[Saved data entries]
"""
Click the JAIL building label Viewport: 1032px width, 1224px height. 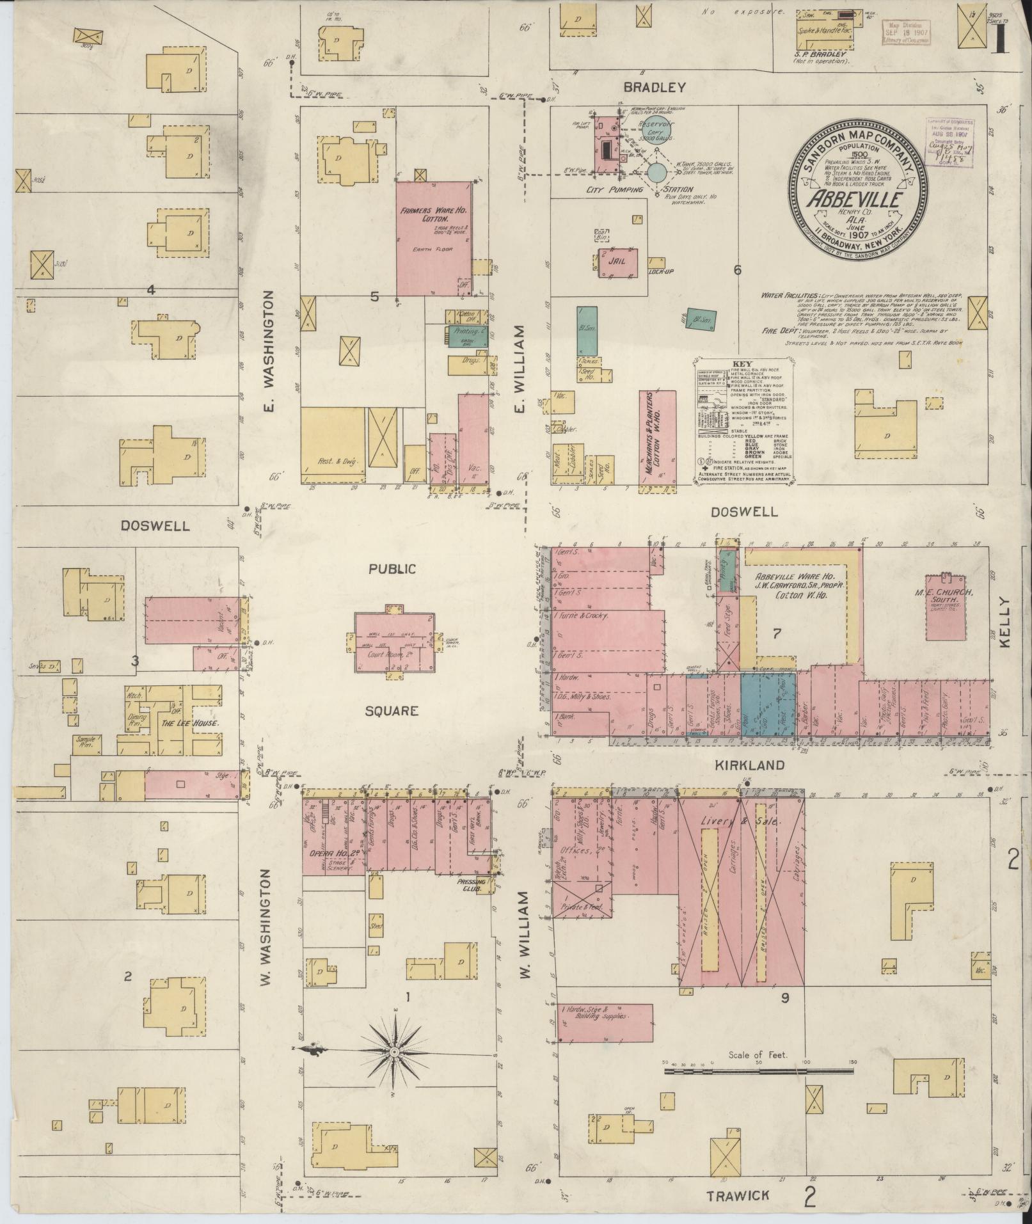click(618, 261)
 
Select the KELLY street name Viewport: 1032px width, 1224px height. click(1003, 624)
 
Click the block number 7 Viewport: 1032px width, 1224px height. click(776, 634)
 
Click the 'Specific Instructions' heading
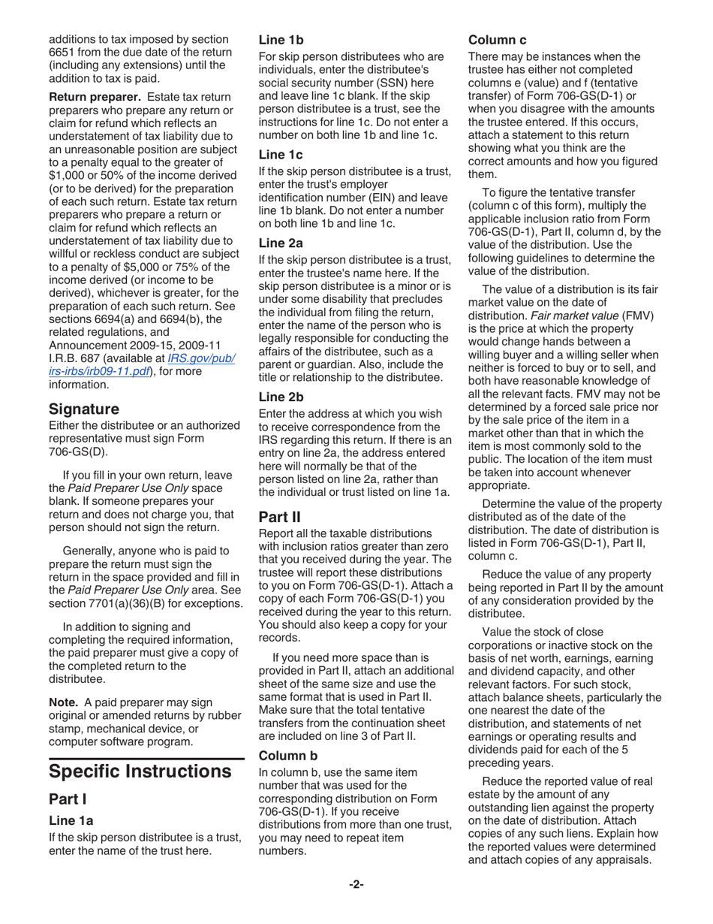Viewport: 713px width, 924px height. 140,772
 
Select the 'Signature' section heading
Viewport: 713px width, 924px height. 84,409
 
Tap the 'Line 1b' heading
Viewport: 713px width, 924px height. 281,40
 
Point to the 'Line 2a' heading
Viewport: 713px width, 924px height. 281,243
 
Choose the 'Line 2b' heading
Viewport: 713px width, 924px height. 281,397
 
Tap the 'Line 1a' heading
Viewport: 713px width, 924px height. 71,820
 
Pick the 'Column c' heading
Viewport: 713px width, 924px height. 498,40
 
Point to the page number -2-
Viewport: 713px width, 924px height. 356,884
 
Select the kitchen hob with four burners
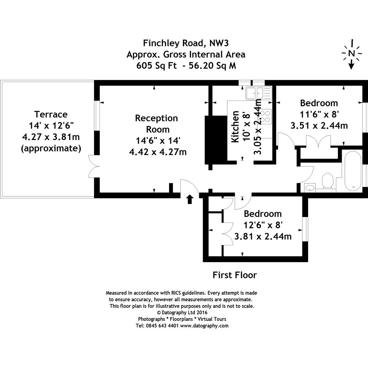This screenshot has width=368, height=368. (x=266, y=116)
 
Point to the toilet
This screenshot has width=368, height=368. (x=327, y=180)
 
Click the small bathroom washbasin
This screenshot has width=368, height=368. (x=310, y=187)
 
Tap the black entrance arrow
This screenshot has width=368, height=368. (x=190, y=199)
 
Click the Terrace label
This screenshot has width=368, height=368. (x=51, y=114)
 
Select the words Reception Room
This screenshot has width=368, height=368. (x=156, y=124)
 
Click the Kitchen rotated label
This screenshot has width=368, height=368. (x=235, y=127)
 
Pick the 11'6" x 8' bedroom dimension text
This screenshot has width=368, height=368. (x=319, y=114)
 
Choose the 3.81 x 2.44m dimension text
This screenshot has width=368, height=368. (x=263, y=236)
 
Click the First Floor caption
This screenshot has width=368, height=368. (x=234, y=275)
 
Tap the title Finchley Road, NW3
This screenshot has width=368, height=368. (x=185, y=43)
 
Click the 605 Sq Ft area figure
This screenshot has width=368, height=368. (x=156, y=66)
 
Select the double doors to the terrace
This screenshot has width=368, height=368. (x=94, y=166)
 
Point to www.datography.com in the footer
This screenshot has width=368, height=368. (x=204, y=325)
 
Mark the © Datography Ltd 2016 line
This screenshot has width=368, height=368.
"""
OBJECTIVE: Please rewrite the material from the line containing "Click the 605 Sq Ft area figure" through the end, both included, with "footer" changed to "bottom margin" and everything else left as it stands.

EXPECTED ANSWER:
Click the 605 Sq Ft area figure
This screenshot has width=368, height=368. (x=156, y=66)
 
Select the double doors to the terrace
This screenshot has width=368, height=368. (x=94, y=166)
 
Point to www.datography.com in the bottom margin
This screenshot has width=368, height=368. (x=204, y=325)
 
Mark the © Datography Ltd 2016 line
This screenshot has width=368, height=368.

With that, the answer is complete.